" And after ten
minutes, when old Joe did not turn up, all those old folks began to
shake their heads doubtfully and dismally, and the old boys dropped
their pipes, and the old ladies began to weep and whinnick.
[Illustration: "OLD JOE WILKINGS--AFTER LUNCH."]
For old Joe Wilkings, being wild-like with merriment, had gone in pretty
heavily for the champagne and stuff, and had got a bit mixed, as you
might say, and he had gone off a little way to get some dry wood to make
a fire to boil the kettle over, and then he hadn't seemed to be able to
recollect which was his way back; and had wandered and wandered off in
quite the wrong direction; and at last he had got drowsy and fallen
asleep in a dry ditch with his wooden leg on the lower rail of a fence;
and then a local policeman who didn't know him had taken charge of him
and trotted him off to Winklechurch, which was the nearest village.
And those old people at the picnic got more and more depressed and
feeble and helpless; and some of 'em broke down completely, and wept and
doddered; for you see the influence of old Joe Wilkings's determination
was rapidly giving out. And at last, after the doctor had waited
anxiously at the railway station for them, and hour after hour went by
without any signs of them, he decided to look them up at any cost; and
at eleven that night he found them all sitting there on the bank of the
river that depressed and helpless you can't imagine.
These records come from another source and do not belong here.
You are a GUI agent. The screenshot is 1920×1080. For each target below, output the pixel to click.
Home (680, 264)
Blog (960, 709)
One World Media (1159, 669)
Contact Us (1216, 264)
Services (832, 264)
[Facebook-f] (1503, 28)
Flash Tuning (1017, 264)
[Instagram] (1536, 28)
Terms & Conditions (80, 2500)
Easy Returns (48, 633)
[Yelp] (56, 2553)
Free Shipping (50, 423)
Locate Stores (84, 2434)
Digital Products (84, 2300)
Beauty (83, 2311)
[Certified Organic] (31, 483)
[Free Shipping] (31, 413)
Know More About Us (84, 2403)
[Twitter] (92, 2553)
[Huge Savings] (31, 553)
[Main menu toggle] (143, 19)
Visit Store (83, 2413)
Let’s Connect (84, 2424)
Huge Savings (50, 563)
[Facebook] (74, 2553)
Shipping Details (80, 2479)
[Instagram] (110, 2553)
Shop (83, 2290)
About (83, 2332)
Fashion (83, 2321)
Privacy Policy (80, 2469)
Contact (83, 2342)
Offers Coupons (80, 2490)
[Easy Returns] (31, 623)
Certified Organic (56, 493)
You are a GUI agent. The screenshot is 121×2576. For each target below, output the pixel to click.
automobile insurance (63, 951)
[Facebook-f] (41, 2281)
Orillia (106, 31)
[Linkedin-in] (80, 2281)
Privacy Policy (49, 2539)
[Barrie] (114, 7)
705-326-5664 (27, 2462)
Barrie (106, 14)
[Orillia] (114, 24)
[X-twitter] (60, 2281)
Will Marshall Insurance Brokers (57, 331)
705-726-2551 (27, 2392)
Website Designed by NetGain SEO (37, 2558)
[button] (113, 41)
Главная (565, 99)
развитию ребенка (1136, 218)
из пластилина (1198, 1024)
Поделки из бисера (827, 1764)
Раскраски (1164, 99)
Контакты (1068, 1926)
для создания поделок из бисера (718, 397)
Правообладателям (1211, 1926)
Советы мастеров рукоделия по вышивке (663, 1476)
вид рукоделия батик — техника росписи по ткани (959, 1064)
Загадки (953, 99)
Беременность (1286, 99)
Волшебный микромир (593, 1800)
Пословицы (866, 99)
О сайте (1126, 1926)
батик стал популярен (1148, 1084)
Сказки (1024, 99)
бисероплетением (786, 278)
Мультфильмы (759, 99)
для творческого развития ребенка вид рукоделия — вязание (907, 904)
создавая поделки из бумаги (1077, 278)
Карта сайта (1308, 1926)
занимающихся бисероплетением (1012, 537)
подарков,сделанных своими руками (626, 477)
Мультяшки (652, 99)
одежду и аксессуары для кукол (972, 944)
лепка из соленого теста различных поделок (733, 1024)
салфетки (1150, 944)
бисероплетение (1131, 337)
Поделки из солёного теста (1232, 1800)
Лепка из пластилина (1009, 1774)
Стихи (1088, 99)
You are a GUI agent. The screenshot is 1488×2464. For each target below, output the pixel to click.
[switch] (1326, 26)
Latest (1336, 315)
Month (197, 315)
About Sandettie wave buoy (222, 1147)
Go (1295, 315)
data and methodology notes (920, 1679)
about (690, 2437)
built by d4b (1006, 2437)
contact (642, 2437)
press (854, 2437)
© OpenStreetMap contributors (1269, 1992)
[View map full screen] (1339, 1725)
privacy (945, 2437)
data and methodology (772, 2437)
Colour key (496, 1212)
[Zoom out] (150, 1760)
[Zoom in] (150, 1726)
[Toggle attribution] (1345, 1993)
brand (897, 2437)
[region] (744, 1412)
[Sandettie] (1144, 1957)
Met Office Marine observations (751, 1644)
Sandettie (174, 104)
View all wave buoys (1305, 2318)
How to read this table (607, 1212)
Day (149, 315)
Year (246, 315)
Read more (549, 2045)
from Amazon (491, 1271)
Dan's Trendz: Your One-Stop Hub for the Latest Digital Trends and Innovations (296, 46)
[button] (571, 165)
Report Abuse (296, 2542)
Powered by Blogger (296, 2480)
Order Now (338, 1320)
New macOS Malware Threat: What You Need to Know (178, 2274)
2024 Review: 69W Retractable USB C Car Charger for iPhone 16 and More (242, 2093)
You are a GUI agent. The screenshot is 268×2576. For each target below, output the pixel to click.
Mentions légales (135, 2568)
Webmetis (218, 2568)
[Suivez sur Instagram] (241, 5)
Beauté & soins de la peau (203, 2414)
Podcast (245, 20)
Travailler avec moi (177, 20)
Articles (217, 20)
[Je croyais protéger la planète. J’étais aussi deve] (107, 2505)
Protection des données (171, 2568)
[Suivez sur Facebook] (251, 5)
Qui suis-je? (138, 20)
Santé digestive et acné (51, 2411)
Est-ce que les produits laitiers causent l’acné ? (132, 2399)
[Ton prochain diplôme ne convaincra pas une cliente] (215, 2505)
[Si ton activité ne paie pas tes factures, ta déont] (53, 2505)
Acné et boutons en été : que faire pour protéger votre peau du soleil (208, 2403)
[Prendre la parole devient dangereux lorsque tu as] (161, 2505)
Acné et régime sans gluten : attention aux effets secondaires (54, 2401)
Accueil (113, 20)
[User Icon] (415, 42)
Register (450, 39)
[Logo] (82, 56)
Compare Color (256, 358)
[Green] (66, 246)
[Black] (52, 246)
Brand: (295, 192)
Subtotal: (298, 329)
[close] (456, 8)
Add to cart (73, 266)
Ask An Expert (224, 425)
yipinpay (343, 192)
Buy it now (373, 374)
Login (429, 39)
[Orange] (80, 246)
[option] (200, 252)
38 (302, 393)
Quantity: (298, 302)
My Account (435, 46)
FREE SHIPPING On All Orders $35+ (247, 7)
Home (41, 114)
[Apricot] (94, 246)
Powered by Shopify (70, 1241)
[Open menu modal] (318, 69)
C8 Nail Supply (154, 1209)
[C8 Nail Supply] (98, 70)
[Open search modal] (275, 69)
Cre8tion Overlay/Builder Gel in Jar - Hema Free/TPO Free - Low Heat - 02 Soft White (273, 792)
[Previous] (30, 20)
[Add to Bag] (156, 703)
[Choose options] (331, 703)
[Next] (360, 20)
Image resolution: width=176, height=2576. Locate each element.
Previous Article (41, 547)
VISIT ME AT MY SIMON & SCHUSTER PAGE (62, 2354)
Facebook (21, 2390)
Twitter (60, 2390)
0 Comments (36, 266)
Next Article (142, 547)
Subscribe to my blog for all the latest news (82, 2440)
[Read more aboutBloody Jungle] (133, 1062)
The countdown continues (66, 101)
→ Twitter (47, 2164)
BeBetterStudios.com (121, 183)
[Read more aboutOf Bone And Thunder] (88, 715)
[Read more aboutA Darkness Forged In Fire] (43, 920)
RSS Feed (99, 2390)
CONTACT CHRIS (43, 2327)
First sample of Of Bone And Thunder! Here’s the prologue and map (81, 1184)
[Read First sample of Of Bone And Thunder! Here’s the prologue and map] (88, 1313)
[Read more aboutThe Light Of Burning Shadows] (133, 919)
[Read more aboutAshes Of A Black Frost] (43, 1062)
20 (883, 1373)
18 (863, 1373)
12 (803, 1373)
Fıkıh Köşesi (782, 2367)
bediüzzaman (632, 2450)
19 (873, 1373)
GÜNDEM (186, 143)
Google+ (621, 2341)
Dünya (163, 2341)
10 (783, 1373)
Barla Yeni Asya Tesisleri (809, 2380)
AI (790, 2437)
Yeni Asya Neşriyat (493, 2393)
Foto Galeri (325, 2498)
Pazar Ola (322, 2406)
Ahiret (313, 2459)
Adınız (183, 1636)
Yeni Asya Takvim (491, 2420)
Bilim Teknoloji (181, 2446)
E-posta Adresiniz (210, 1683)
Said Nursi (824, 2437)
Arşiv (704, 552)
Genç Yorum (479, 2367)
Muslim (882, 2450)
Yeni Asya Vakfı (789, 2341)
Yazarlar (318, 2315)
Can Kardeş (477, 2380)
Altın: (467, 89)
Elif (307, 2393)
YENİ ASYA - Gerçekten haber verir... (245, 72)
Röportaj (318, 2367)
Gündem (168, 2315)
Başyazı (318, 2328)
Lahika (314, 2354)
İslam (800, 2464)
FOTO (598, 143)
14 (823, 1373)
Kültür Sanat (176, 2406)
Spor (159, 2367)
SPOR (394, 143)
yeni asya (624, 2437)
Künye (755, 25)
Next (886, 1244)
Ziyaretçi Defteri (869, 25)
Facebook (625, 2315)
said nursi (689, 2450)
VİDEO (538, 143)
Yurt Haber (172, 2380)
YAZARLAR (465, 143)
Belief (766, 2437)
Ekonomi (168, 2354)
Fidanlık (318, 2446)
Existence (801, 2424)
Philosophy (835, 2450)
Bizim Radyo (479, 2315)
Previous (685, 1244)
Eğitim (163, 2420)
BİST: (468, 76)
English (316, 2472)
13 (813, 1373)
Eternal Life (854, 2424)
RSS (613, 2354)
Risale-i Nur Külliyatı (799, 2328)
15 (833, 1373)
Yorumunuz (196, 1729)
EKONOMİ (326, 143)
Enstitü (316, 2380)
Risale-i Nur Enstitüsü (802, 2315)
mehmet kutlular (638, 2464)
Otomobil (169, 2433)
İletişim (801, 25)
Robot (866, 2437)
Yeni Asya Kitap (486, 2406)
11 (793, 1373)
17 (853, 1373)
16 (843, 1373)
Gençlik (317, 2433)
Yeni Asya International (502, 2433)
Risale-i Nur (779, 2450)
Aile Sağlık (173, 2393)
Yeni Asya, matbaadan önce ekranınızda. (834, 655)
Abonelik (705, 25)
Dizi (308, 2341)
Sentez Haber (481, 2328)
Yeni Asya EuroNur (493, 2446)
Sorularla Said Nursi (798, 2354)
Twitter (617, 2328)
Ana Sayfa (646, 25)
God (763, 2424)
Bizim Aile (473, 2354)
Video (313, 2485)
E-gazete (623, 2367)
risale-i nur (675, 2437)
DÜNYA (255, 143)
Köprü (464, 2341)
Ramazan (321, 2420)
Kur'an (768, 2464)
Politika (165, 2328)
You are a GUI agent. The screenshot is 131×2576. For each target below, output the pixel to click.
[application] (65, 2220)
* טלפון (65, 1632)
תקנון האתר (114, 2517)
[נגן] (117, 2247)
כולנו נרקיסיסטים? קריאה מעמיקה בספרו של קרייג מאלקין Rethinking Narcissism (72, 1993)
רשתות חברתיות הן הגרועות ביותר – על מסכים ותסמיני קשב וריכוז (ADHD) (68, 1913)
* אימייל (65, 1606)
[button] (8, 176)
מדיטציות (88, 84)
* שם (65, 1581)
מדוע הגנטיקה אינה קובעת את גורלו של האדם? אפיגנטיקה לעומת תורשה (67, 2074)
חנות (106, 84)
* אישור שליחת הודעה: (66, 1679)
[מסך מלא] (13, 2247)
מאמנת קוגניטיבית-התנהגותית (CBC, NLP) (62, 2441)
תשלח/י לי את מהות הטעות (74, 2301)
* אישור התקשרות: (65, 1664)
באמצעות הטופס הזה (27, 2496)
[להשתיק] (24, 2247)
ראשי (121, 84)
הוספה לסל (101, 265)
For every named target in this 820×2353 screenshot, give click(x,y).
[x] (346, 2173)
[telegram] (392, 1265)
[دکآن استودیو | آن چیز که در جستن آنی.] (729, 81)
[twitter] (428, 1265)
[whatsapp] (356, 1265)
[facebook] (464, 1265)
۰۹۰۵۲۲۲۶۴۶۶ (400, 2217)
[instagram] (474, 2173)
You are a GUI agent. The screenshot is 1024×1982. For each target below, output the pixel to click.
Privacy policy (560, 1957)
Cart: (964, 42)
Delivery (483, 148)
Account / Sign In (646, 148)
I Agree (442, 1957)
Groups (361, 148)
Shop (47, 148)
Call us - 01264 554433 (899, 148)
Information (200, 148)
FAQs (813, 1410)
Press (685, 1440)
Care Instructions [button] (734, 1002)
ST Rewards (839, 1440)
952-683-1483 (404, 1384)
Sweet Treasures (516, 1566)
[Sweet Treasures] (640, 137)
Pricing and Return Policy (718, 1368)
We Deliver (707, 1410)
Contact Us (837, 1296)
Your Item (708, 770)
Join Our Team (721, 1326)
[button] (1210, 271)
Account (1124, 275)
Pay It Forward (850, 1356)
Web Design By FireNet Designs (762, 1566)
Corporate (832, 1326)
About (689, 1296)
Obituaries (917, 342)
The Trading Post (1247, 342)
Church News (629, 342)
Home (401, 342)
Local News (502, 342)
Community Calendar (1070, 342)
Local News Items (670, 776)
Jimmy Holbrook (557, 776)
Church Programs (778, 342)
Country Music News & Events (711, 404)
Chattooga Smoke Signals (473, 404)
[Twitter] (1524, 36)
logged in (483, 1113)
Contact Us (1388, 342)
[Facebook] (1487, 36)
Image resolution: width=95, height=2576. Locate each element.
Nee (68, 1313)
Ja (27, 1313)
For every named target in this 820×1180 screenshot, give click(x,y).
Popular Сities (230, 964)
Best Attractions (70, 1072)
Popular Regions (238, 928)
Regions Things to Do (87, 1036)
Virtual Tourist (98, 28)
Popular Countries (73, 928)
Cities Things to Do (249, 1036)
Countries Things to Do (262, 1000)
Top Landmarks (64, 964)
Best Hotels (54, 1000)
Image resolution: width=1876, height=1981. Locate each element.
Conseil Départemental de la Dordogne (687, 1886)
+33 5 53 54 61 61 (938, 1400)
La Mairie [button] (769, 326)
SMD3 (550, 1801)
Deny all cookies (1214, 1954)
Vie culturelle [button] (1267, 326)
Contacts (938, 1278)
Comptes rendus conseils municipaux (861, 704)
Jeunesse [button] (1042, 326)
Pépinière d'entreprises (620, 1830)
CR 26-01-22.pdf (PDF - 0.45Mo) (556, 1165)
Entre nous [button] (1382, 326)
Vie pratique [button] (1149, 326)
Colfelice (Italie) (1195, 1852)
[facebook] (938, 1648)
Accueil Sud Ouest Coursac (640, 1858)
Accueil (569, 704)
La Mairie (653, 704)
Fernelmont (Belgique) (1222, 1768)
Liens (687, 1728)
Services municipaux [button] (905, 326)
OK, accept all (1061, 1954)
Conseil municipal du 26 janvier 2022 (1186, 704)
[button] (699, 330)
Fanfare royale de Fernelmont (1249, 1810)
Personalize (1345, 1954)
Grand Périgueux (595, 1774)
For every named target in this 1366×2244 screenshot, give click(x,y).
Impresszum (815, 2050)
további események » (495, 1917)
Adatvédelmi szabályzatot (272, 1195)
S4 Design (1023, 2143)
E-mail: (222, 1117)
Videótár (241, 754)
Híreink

Not a single one of
them all had had the courage to move, and their fright and despair were
perfectly fearful. And a nice trouble he had to get them home--had to
send for flys, and bath-chairs, and litters, and goodness alone knows
what all!
Well, then they had to find old Joe Wilkings, and mighty anxious they
were about him; and a nice tramp they had up hill and down dale before
they discovered him; and when they did, they found him rolled up in a
shawl on the policeman's hearthrug, for, of course, Mr. Podder, the
policeman, was not going to lock up the likes of an old boy of his age.
Joe Wilkings had recovered a bit now, and he was that pugnacious he
wanted to fight Mr. Podder and all those that had come to find him; and
what should he do but put his back against Mr. Podder's parlour-wall
(smashing the glass of the chromo of "Little Red Riding-Hood" that was
hanging up), and invite the lot to "Come on."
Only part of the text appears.